How many people does your fridge need to feed?
Nora: Two regularly, but my granddaughters come at least once a week.
What do you usually eat for breakfast?
Nora: A piece of gluten-free toast; I might put hummus on it, I might have a piece of sausage. In the summertime I like gluten-free toast with hummus, and a slice of Bermuda onion, and a slice of tomato, and radish sprouts.
Fred: Raisin Bran Crunch and a piece of toast with peanut butter. I love that.
Is there anything you eat every day?
Fred: Coffee.
Nora: I drink tea every day. I don’t know if there’s anything I eat every single day.
Every week?
Nora: Apples, and whatever other fruit I’ve gotten, like grapes, or oranges, or clementines, depending on the season; chicken; beef; fish; salad; green vegetables; rice; potatoes.
What item are you forbidden from purchasing right now?
Nora: Well, I don’t eat gluten, but Fred does, so we have it in the house. And I don’t eggs or dairy, because they make me sick. But he eats both of those things so we have them in the house, too.
Fred: I eat anything that doesn’t eat me first.

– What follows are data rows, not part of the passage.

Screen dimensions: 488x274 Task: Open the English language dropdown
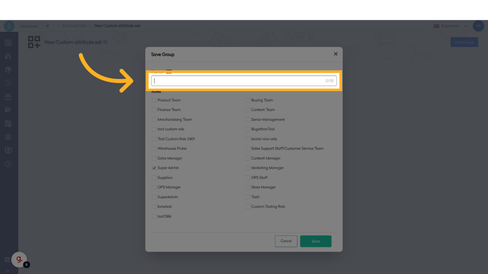tap(451, 26)
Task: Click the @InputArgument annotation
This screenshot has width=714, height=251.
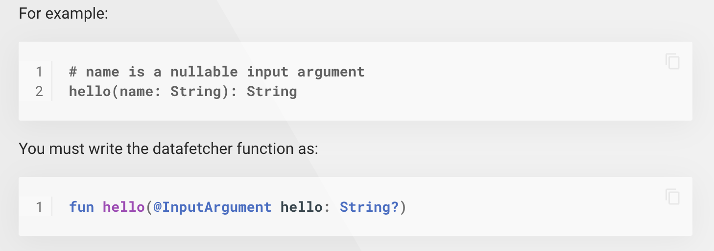Action: pos(212,207)
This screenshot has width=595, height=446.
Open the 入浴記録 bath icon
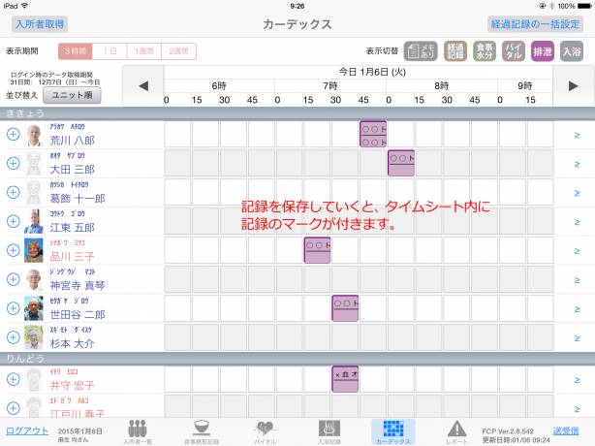click(x=329, y=431)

Nora: I probably ought to forbid myself sugar and chocolate, but I figure I’m not eating all that other stuff, so I eat as much sugar and chocolate as I want. I generally eat what I want.
What’s the most delicious thing in here?
Nora: The maple sugar. It’s made of pure maple syrup boiled and then cooled down and whipped, and then poured into a buttered pan. It just melts in your mouth.
The most disgusting?
Nora: This half-eaten apple. I think my granddaughter probably started it and then I put it in the fridge so I could give it back to her in the afternoon and then I forgot about it.
The oldest?
Nora: This candied ginger is pretty old. I had a friend whose husband worked at a food warehouse and got this huge bag of this stuff. We divided it up at work; I haven’t worked for three years, so it’s pretty old.

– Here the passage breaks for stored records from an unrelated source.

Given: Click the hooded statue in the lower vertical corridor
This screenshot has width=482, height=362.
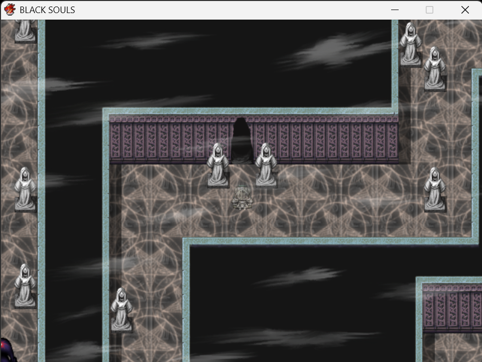Looking at the screenshot, I should pos(122,310).
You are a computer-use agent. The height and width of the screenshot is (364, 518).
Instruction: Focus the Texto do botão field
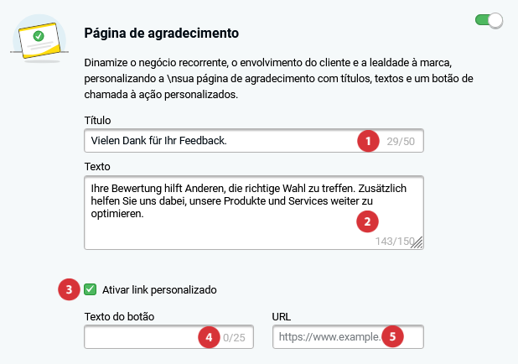coord(168,337)
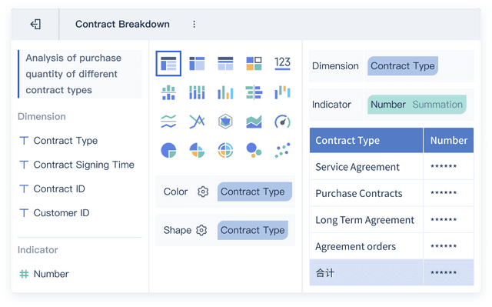Click Contract Type tag in Color row

[254, 192]
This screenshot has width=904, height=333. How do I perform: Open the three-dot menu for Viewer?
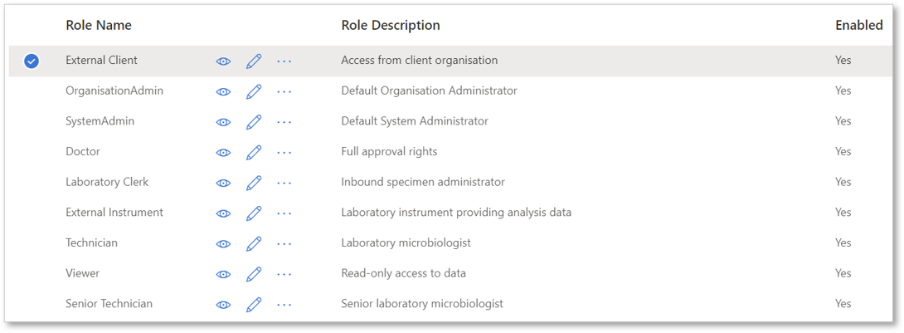click(284, 274)

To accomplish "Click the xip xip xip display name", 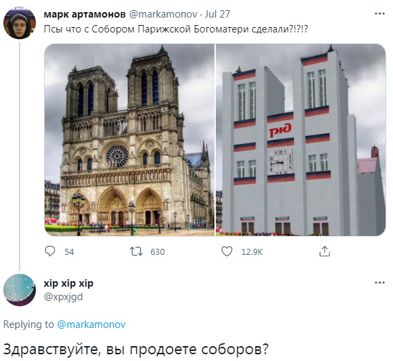I will 68,283.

Anything you regret buying?
Nora: The relish [marked with a sticky note reading “hot”]. It’s not what I thought it was when I bought it—I didn’t read the label carefully, and it’s super, super hot. I thought it would be like a hotdog relish. I’d give it to my daughter but she lives in Chicago and she can’t take it home on the plane.

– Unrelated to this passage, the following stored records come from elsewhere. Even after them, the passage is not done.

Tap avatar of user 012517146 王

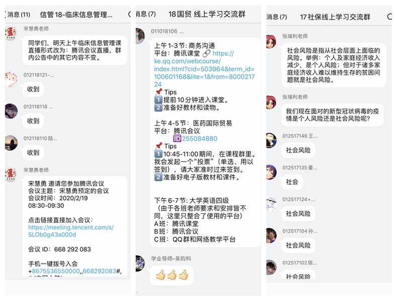(271, 140)
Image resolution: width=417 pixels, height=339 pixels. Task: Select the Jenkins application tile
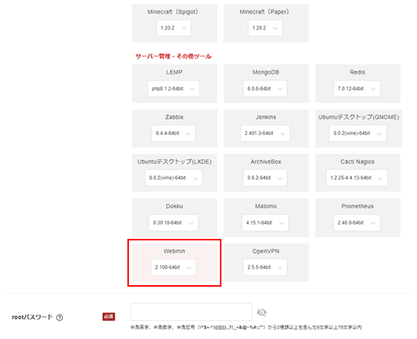point(266,128)
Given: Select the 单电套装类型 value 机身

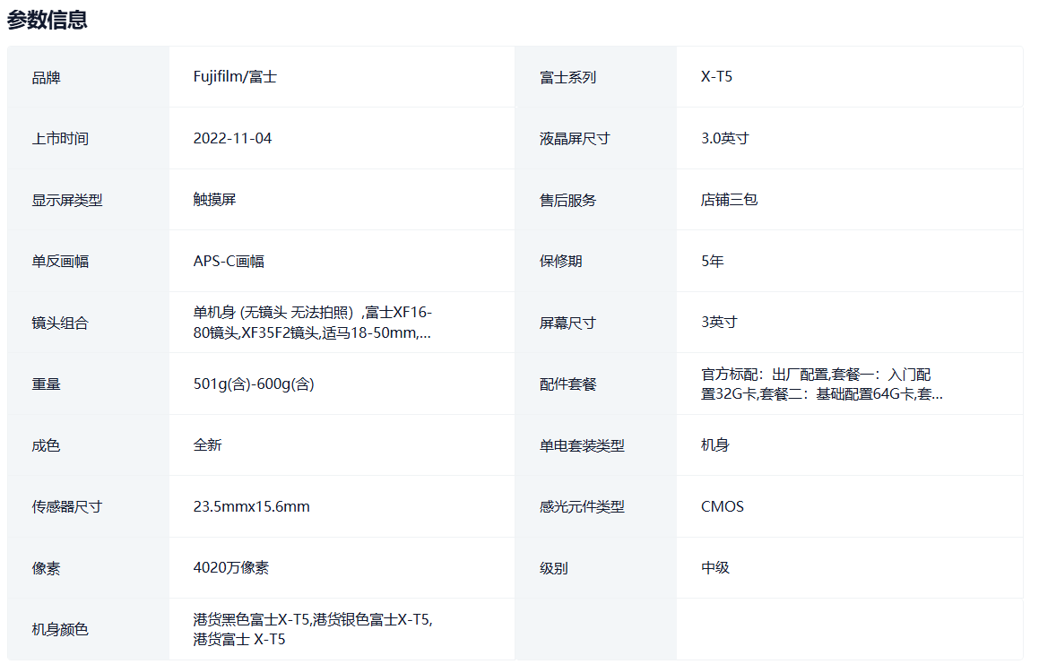Looking at the screenshot, I should click(x=714, y=444).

What's your guilty pleasure?
Fred: Spice donuts from Lisa Hamilton’s farm at the foot of the hill: Paradise Farm. She has a sign on the door that says “closed at noon or until I run out of donuts.”
Nora: Justin’s dark chocolate peanut butter cups. They’re made without any of the things I can’t eat and they’re so good.
Where do you do most of your food shopping?
Nora: I shop at the Brattleboro Food Co-op and at Hannaford’s. I do both stores on the same day. I decide where to get stuff based on price and availability. I usually go to Hannaford’s first and then fill in the gaps at the Co-op. But this order has more to do with how I want to drive through town than with what I want to get.
How much do you spend on groceries each week?
Nora: It varies a lot, but at least $200.
How often do you go grocery shopping?
Nora: Once a week.
What percentage of your meals do you prepare at home?
Nora: 97%. We don’t go out to eat very much.
Fred: Except for tomorrow night. It’s wing night.
Is there anything in here that we would have found in your childhood fridge?
Fred: Ice cream.
Nora: A lot of vegetables: broccoli, lettuce; apples; eggs; cheese; milk; butter; mustard; ketchup.
Fred: Well, according to Reagan, ketchup is a vegetable, so you’ve got to have it.
What do you wish you had in here?
Fred: Mega bucks.
Nora: I’m pretty impulsive about what I want to eat at any given time of the day, and since I can’t just go and get it, I just keep everything I think I might want here!
Nora, 69, is a retired town clerk and Fred, 72, is a retired carpenter. Nora is holding an unfinished large mocha decaf with soymilk that went into the fridge so she could savor it later. Fred is holding a bottle of milk from McNamara Dairy, which is run by cousins of Nora’s good friends. They live in Marlboro, Vermont.